Anne loads the pistol and holsters it.

“Anne?”

“I’m going south.”

The survivors glance at each other. Marcus clears his throat and asks why.

“I’m going to kill Ray Young.”

The Rangers watch her in stunned silence.

“This is the guy you think is some kind of Typhoid Mary,” says Evan.

“He murdered a hundred thirty thousand people,” Anne says. Most of them are not dead, are in fact Infected, but it is all the same to her. “He’s a walking neutron bomb. He needs to die.”

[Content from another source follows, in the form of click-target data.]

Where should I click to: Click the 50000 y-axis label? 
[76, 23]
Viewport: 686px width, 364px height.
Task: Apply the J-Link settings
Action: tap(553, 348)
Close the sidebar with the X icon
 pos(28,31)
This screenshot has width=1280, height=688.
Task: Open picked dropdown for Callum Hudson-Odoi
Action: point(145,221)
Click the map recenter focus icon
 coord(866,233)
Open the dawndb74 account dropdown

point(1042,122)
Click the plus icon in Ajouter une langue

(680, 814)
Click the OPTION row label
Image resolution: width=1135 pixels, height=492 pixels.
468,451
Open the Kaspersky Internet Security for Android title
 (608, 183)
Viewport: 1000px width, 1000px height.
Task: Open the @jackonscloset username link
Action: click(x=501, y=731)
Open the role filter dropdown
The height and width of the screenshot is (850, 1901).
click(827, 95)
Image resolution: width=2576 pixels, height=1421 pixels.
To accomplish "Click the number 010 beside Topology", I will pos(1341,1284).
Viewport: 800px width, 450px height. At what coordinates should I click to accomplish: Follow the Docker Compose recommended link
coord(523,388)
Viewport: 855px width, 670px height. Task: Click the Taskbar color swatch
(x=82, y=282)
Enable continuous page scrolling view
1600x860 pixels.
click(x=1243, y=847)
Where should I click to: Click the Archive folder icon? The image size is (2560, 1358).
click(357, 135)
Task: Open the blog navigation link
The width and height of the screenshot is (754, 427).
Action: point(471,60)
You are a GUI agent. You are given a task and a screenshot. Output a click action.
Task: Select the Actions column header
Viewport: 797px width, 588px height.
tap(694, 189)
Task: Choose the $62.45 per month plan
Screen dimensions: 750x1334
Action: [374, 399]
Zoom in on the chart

“Even if he did what you believe,” Evan ventures, “what’s the point of revenge?”

“If he goes to Washington, he will infect the soldiers fighting there,” she tells them. “The military is our last hope. If they can’t retake the city, it will be over for us. The war will be over.”

“How would we even find him?” Todd wants to know. “He could be anywhere.”

“He’s heading southeast,” she says. “That was his heading when he left the camp. He knows the Army is in Washington, and might go there thinking someone can help him.”

For the next hundred miles, a single east-west road cuts through the Cherokee Valley, linking up with the highway system just east of Morgantown. They will need to move fast, and hunt and catch him on this stretch of road.

The survivors grow quiet, considering this.

“We don’t know that for sure,” Evan says.

Anne stands, wiping the gun oil on her hands onto her camo pants.